# The problem:
Write each of the records out again exactly.

╭─ Extracted information

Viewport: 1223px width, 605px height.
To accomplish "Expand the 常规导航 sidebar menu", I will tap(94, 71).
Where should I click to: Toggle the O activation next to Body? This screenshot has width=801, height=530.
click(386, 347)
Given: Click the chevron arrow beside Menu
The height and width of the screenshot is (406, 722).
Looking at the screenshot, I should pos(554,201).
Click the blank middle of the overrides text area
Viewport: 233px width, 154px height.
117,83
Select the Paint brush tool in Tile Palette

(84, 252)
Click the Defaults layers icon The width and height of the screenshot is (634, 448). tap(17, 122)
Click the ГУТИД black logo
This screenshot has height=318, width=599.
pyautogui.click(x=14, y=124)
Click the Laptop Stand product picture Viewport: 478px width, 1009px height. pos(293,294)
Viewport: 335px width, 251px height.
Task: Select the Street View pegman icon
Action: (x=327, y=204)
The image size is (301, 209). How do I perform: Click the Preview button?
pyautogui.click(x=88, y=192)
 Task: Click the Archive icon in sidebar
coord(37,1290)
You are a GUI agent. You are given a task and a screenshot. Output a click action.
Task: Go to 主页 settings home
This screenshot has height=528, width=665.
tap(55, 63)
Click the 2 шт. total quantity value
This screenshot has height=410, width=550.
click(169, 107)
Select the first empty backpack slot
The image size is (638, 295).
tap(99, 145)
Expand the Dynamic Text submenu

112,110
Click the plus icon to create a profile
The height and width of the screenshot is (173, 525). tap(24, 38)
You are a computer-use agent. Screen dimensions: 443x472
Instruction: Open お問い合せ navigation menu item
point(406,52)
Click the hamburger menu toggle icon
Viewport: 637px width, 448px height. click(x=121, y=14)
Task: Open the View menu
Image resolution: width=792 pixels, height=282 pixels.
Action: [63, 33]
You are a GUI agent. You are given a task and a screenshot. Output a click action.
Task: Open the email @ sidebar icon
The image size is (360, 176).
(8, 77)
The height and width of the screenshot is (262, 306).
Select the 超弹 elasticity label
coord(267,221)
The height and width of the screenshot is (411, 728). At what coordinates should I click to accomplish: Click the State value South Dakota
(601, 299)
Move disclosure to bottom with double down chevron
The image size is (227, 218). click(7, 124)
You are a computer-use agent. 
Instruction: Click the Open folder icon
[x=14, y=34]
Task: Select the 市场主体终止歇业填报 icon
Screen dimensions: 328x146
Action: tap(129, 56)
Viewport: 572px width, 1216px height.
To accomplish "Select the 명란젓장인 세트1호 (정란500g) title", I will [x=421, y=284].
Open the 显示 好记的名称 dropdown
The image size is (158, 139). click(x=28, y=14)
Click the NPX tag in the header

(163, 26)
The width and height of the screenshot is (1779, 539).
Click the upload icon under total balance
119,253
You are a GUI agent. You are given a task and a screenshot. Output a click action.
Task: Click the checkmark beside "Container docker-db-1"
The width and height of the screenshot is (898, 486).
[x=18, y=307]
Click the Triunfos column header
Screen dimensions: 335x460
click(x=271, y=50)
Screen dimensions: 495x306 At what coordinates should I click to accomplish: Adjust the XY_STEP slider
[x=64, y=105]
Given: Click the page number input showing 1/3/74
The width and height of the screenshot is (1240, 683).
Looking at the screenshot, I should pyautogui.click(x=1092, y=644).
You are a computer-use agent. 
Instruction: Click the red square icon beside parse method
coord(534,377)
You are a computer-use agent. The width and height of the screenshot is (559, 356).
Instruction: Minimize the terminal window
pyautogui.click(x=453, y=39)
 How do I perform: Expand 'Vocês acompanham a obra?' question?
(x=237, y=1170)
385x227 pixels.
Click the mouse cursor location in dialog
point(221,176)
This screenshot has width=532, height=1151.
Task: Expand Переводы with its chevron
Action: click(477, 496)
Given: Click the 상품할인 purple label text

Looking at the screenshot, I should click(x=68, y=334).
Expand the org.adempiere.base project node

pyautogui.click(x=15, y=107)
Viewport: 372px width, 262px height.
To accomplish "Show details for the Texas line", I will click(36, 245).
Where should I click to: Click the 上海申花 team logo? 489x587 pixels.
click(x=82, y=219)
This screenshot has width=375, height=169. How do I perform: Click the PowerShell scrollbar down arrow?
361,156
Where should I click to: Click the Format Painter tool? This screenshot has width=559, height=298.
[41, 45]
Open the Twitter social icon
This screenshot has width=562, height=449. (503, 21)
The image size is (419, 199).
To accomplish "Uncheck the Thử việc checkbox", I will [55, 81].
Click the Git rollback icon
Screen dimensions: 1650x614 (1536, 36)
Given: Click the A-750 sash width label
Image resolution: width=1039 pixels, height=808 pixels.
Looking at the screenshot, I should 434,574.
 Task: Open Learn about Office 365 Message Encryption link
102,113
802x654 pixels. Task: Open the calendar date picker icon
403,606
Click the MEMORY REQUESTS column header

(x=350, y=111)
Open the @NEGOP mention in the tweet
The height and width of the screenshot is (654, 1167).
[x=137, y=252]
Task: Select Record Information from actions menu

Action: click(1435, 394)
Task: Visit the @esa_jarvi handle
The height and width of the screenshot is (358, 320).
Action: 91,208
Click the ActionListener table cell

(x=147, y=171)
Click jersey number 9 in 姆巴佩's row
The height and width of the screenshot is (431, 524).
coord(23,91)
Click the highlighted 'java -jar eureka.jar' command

╰─

# Answer for the task:
Viewport: 1223px width, 605px height.
To accomplish "Expand the 常规导航 sidebar menu", I will tap(94, 71).
Where should I click to: Toggle the O activation next to Body? This screenshot has width=801, height=530.
click(386, 347)
Given: Click the chevron arrow beside Menu
The height and width of the screenshot is (406, 722).
Looking at the screenshot, I should pos(554,201).
Click the blank middle of the overrides text area
Viewport: 233px width, 154px height.
117,83
Select the Paint brush tool in Tile Palette

(84, 252)
Click the Defaults layers icon The width and height of the screenshot is (634, 448). tap(17, 122)
Click the ГУТИД black logo
This screenshot has height=318, width=599.
pyautogui.click(x=14, y=124)
Click the Laptop Stand product picture Viewport: 478px width, 1009px height. pos(293,294)
Viewport: 335px width, 251px height.
Task: Select the Street View pegman icon
Action: (x=327, y=204)
The image size is (301, 209). How do I perform: Click the Preview button?
pyautogui.click(x=88, y=192)
 Task: Click the Archive icon in sidebar
coord(37,1290)
You are a GUI agent. You are given a task and a screenshot. Output a click action.
Task: Go to 主页 settings home
This screenshot has height=528, width=665.
tap(55, 63)
Click the 2 шт. total quantity value
This screenshot has height=410, width=550.
click(169, 107)
Select the first empty backpack slot
The image size is (638, 295).
tap(99, 145)
Expand the Dynamic Text submenu

112,110
Click the plus icon to create a profile
The height and width of the screenshot is (173, 525). tap(24, 38)
You are a computer-use agent. Screen dimensions: 443x472
Instruction: Open お問い合せ navigation menu item
point(406,52)
Click the hamburger menu toggle icon
Viewport: 637px width, 448px height. click(x=121, y=14)
Task: Open the View menu
Image resolution: width=792 pixels, height=282 pixels.
Action: [63, 33]
You are a GUI agent. You are given a task and a screenshot. Output a click action.
Task: Open the email @ sidebar icon
The image size is (360, 176).
(8, 77)
The height and width of the screenshot is (262, 306).
Select the 超弹 elasticity label
coord(267,221)
The height and width of the screenshot is (411, 728). At what coordinates should I click to accomplish: Click the State value South Dakota
(601, 299)
Move disclosure to bottom with double down chevron
The image size is (227, 218). click(7, 124)
You are a computer-use agent. 
Instruction: Click the Open folder icon
[x=14, y=34]
Task: Select the 市场主体终止歇业填报 icon
Screen dimensions: 328x146
Action: tap(129, 56)
Viewport: 572px width, 1216px height.
To accomplish "Select the 명란젓장인 세트1호 (정란500g) title", I will [x=421, y=284].
Open the 显示 好记的名称 dropdown
The image size is (158, 139). click(x=28, y=14)
Click the NPX tag in the header

(163, 26)
The width and height of the screenshot is (1779, 539).
Click the upload icon under total balance
119,253
You are a GUI agent. You are given a task and a screenshot. Output a click action.
Task: Click the checkmark beside "Container docker-db-1"
The width and height of the screenshot is (898, 486).
[x=18, y=307]
Click the Triunfos column header
Screen dimensions: 335x460
click(x=271, y=50)
Screen dimensions: 495x306 At what coordinates should I click to accomplish: Adjust the XY_STEP slider
[x=64, y=105]
Given: Click the page number input showing 1/3/74
The width and height of the screenshot is (1240, 683).
Looking at the screenshot, I should pyautogui.click(x=1092, y=644).
You are a computer-use agent. 
Instruction: Click the red square icon beside parse method
coord(534,377)
You are a computer-use agent. The width and height of the screenshot is (559, 356).
Instruction: Minimize the terminal window
pyautogui.click(x=453, y=39)
 How do I perform: Expand 'Vocês acompanham a obra?' question?
(x=237, y=1170)
385x227 pixels.
Click the mouse cursor location in dialog
point(221,176)
This screenshot has width=532, height=1151.
Task: Expand Переводы with its chevron
Action: click(477, 496)
Given: Click the 상품할인 purple label text

Looking at the screenshot, I should click(x=68, y=334).
Expand the org.adempiere.base project node

pyautogui.click(x=15, y=107)
Viewport: 372px width, 262px height.
To accomplish "Show details for the Texas line", I will click(36, 245).
Where should I click to: Click the 上海申花 team logo? 489x587 pixels.
click(x=82, y=219)
This screenshot has width=375, height=169. How do I perform: Click the PowerShell scrollbar down arrow?
361,156
Where should I click to: Click the Format Painter tool? This screenshot has width=559, height=298.
[41, 45]
Open the Twitter social icon
This screenshot has width=562, height=449. (503, 21)
The image size is (419, 199).
To accomplish "Uncheck the Thử việc checkbox", I will [55, 81].
Click the Git rollback icon
Screen dimensions: 1650x614 (1536, 36)
Given: Click the A-750 sash width label
Image resolution: width=1039 pixels, height=808 pixels.
Looking at the screenshot, I should 434,574.
 Task: Open Learn about Office 365 Message Encryption link
102,113
802x654 pixels. Task: Open the calendar date picker icon
403,606
Click the MEMORY REQUESTS column header

(x=350, y=111)
Open the @NEGOP mention in the tweet
The height and width of the screenshot is (654, 1167).
[x=137, y=252]
Task: Select Record Information from actions menu

Action: click(1435, 394)
Task: Visit the @esa_jarvi handle
The height and width of the screenshot is (358, 320).
Action: 91,208
Click the ActionListener table cell

(x=147, y=171)
Click jersey number 9 in 姆巴佩's row
The height and width of the screenshot is (431, 524).
coord(23,91)
Click the highlighted 'java -jar eureka.jar' command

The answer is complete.